フランス人シェフことロロさんとの出会いがストーリー・テリング(御伽噺の話し方教室)のクラスだったことは10月3日のブログで書きました。御伽噺教室ですから、最終的に各自割り振られた御伽噺を本を見ないで、ロウソクだけの灯火の中で表現たっぷりに朗読できるようになる、というのが目的です。生徒は若い人よりはどちらかというと年配の方が多く、ロロさんは最初から目立つ存在ではありましたが、一緒に飲みに行ったり、お話ししたりするきっかけは、一緒にクラスに参加していたロロさんの親友シリアのおかげでした。

 シリアは当時50歳くらいのオランダ人で、ロロさんの親友兼、ルームメイトでした。ルームメイトは3人いて、シリアとそのボーイフレンドのブライアン、そしてキャロルです。ちなみにブライアンとキャロルはカナダ人です。シリアは好奇心たっぷりの女性で、ストーリーテリングのクラスでも唯一の日本人である私に非常に興味を持っていて、「ミカドって何?」とか質問してきたくらいです。それで一緒に三人でクラスの近くのパブに飲みに行こう、となったのです。そのときのアッパー・カナダ・ラガーの美味しかったこと。
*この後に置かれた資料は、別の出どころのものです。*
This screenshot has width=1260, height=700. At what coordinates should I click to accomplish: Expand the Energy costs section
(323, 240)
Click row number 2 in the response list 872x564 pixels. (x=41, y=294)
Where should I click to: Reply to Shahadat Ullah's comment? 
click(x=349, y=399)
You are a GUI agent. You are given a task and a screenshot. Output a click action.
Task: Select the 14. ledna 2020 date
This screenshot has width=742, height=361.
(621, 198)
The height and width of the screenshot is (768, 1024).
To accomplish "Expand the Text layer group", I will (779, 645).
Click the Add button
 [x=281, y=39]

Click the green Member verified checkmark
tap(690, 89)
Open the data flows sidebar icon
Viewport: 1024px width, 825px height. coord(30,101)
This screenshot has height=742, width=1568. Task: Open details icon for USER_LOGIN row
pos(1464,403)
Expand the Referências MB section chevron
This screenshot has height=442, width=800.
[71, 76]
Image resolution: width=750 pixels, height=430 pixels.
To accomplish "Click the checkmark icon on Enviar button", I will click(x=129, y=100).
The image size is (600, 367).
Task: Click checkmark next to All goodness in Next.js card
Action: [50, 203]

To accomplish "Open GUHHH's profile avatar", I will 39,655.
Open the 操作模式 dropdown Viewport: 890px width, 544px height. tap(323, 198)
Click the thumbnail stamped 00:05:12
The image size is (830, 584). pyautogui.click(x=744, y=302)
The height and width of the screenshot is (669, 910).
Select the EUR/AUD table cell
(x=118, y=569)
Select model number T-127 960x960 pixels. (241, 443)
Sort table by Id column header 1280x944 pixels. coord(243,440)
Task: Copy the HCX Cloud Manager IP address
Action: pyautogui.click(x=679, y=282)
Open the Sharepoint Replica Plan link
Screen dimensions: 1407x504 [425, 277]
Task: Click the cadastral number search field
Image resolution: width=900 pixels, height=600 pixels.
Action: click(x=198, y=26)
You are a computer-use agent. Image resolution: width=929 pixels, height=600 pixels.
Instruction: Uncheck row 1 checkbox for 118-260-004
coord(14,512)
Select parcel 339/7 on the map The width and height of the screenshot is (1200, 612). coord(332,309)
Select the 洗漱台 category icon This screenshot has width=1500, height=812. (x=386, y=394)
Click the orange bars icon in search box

カナダにはたくさんの種類のビールがあり(確か一般の人がビールの醸造をすることが法律で認められていたはず)、中には蜂蜜入りのビールもあるくらいです。

 シリアはオランダでボートの上で家族と生活し、結婚してからビリヤードバーなど経営し、オーストラリアで暮らしたりしていましたが、ブライアンと出会ってカナダに来たようです。しかし、もう結婚という形式はとりたくないようで、住宅をカナダで購入するために一時的にブライアンと結婚し、すぐに離婚しましたが、二人は相変わらず仲良く一緒に暮らしています。便宜上行った結婚でしたが、その結婚式は神父に出張してもらって丘の上の原っぱで行い、シリアはブレザー姿、ブライアンはスーツ、という簡素ですが、とても素敵なものでした。

 ロロさんと私もシリアたちを見習って、新宿御苑で結婚式を行おうとしたのですが、神父さんに断られて実現しませんでした。シリアとは今も電話やメールで連絡をとりあっており、私が勤める会社で落語の会を催した話にはとても興味がわいたみたいで「日本人のコメディアンがクッションの上に座って一人で話をする伝統芸能」という説明に好奇心たっぷりでした。カナダにいるオランダ人にとって、日本はまだまだ神秘的な国のようですね。

最後まで読んでくださり、ありがとうございました。